To avoid companies failing by mere “short attacks” it would be helpful to add more transparency to short positions. Any position that’s more than 1% of float should be public knowledge. Also regulators should keep files on short funds relations to keep an eye on coordinated attacks.
A full fledged investigation on short attack tactics may be required at some point to deter bad actors.
Penalization on public companies should adapt to new communication channels and styles. It would be helpful to have a safe way for leaders to speculate about the future. Clear differentiation between guidance and speculation. Penalization should consider stockholders best interest. Some examples based on Elon Musk’s history:
- “Funding secured” saga: it’s not reasonable for a company leader to post publicly that a taking private attempt is likely. It’s also unreasonable for regulators to kick out the founder of a company without proof of criminal intent. Doing so affected stock holders more than the original damage. A more reasonable approach would be to require independent directors and a open stock holder vote on chairman.

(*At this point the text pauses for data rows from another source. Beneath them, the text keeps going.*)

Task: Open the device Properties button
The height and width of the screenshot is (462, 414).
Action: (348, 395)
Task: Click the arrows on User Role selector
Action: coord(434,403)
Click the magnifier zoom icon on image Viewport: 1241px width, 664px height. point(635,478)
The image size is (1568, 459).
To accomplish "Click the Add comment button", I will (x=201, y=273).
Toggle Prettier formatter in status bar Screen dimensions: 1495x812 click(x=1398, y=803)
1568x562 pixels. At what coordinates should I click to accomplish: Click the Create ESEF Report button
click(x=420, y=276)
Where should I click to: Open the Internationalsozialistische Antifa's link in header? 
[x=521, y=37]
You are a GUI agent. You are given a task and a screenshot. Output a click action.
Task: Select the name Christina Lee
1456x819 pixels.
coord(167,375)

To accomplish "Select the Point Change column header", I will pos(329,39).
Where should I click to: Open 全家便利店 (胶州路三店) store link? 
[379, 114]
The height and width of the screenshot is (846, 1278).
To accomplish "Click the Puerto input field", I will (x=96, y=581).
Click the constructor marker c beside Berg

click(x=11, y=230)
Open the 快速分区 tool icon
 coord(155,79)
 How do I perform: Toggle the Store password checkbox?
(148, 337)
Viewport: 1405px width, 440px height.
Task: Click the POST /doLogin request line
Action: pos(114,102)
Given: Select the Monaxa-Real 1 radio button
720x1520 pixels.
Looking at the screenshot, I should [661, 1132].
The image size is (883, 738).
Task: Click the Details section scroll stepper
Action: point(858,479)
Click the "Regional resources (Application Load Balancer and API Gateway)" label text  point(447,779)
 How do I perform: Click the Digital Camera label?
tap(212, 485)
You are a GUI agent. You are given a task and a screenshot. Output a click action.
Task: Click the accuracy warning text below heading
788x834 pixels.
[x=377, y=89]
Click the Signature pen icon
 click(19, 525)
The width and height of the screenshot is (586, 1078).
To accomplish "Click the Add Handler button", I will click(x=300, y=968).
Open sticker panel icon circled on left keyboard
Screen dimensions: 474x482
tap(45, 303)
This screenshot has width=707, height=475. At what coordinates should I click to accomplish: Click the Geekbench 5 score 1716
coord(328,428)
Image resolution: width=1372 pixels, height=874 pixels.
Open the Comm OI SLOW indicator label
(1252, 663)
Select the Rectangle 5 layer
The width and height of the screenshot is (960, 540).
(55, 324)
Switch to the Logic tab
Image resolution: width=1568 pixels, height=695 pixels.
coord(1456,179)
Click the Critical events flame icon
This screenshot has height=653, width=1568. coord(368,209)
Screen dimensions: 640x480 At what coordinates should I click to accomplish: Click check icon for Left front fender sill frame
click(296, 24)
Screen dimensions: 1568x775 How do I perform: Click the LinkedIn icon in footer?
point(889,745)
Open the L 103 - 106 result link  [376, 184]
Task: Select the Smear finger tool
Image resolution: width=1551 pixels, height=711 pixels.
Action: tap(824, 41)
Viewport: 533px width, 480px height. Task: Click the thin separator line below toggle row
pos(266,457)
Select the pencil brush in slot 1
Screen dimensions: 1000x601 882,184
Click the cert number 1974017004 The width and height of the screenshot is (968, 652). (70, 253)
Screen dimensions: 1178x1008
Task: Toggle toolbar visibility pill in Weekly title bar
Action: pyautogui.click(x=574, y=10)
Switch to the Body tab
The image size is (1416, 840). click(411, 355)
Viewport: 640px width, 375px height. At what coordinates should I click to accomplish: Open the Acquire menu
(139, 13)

- “Twitter sitter”: this is a Pandora box. Fairness about what is a reasonable twit and what should have checked supervision is imposible. Each time SEC looks to enforce it will create a stock price swing that worse than what it attempts to fix. Better approach: a growing fine amount for each time that SEC sees a communication as outside guidelines. 50% increase with each violation and threat of litigation if not paid. That way the company leader is always paying the highest cost and has highest responsibility of stock swings.
- “[…] around 500k in 2019”: this is clearly in the “future speculation” arena. It’s inside guidance and it was general statement of incredible growth. The context and ambiguity of “around” in a almost 200% annual growth company should be enough for regulators to disregard any complain from speculators.
What should companies do?
High growth innovative companies should be aware of the hostility of Wall Street and regulators and this can be abused by short sellers. The most important action is to have a clear “out of the woods” plan that they can execute at any moment. That was clearly missing in SolarCity and was definitely present in Amazon and Facebook. Tesla is in the process of executing its plan and it’s clear that it was at high risk for some time. Still is, but not as much as during inicial Model 3 ramp up.
Avoiding unnecessary polemics is also a good idea, something that Tesla (specially Elon Musk) has been very bad at. Difficult to do having a company that’s always at risk, but knowing the short attack playbook and preparing staff for their attacks could be a good idea.
Being careful on what leaders say publicly that can be related to company prospects is paramount. I would love for leaders to have a clear code, starting with a disclaimer whenever they want to speculate of the future and regulators respecting this. Elon Musk could add something like “speculative:” to all twits related to Tesla and twit away.
What should investors do?
Individually, being aware of all these problems is the best you can do. As a whole, helping to add transparency would be a nice additions. Independent research on short hedge funds and their tactics, counter acting their effect on regulators by adding the opposing view with better information, etc.
In general, we should all strive for more transparent and accessible markets so that everybody can be part owners of humanity’s future.
What should media do?
Not sure what the future is for media. There’s just not enough independent revenue streams to keep them working independent from particular interests. For individual reporters and analysts, there may be a future in building their own brand in platforms like Medium. But as whole, I have little hopes for media as a source of information. Too many interests. Too much click bait.
That said, efforts like Tom Randall’s (Bloomberg) Model 3 tracker are a good way to go. It’s data driven so can’t reasonably be argued as biased. And it adds a lot of value to investors and general public.